• **GOAL**:
Convert everything from the line containing "Viewport: 600px width, 1080px" down to the end of the rows into a two-column CSV with the headers text and answer, one line per answer, each field quoted and any line breaks turned into spaces. Leave the pictures out.

• **STORED ROWS**:
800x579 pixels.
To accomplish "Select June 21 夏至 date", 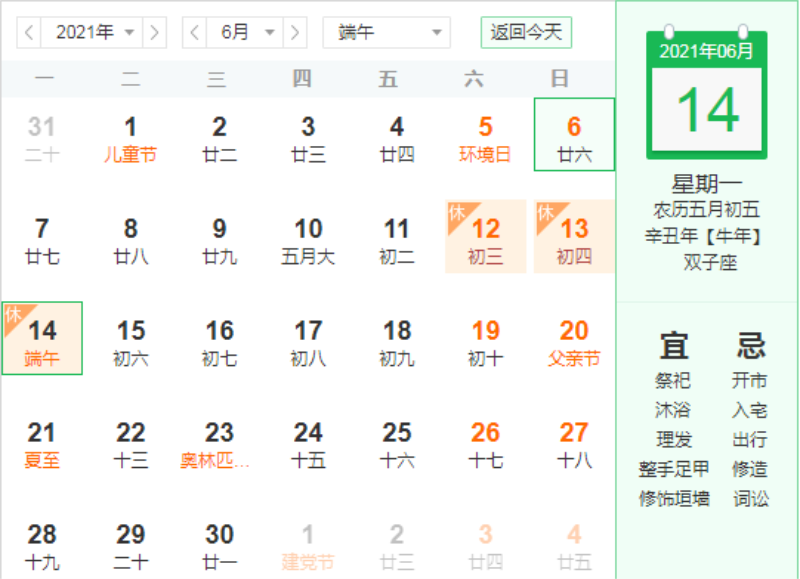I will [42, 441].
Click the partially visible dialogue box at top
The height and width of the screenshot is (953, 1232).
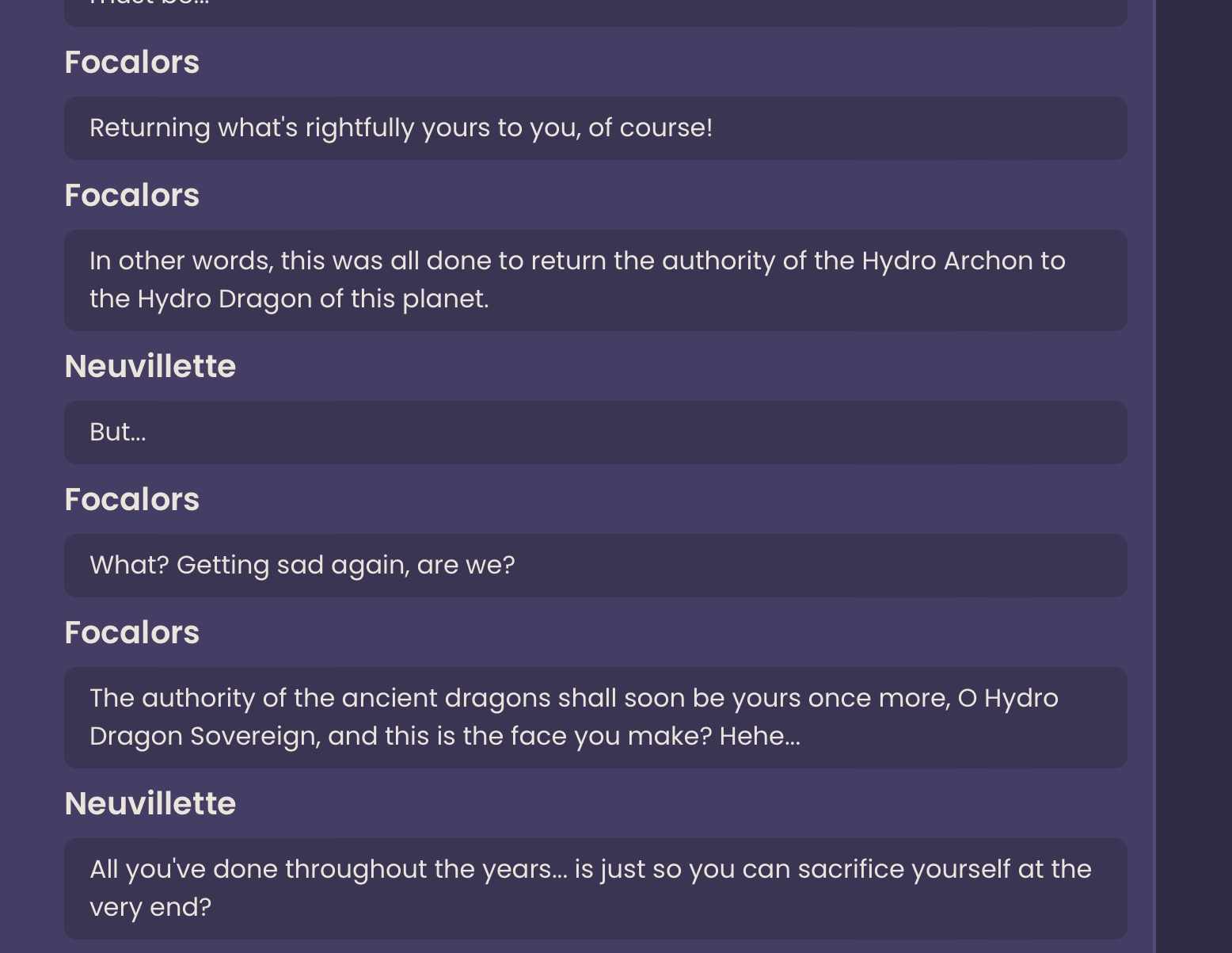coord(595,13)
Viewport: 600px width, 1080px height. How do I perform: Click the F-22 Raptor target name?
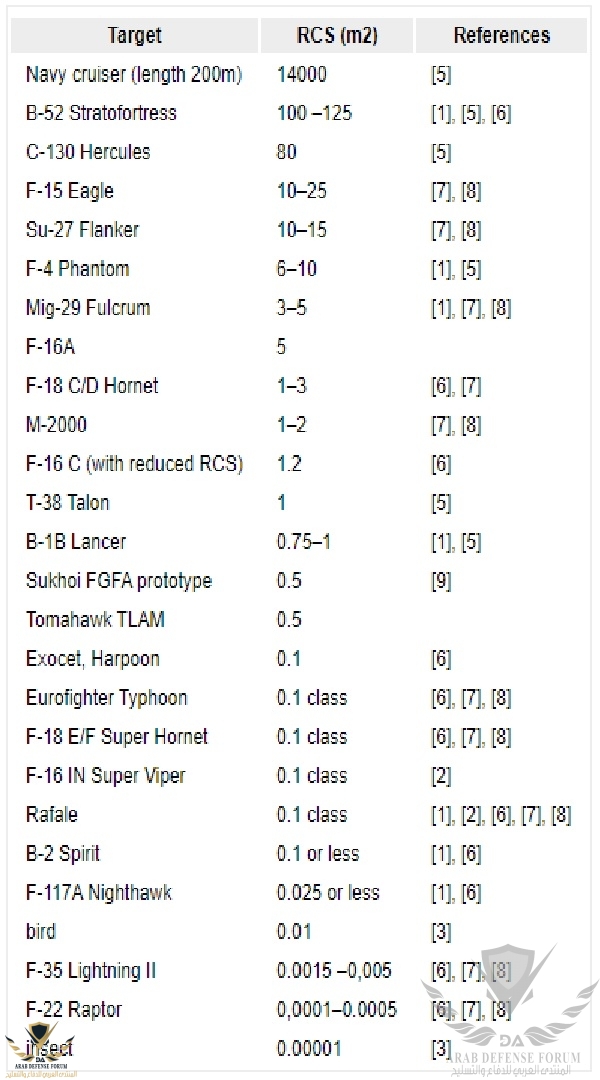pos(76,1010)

• **RESPONSE TO THIS TASK**:
text,answer
"Viewport: 600px width, 1080px height. How do I perform: Click the F-22 Raptor target name?","pos(76,1010)"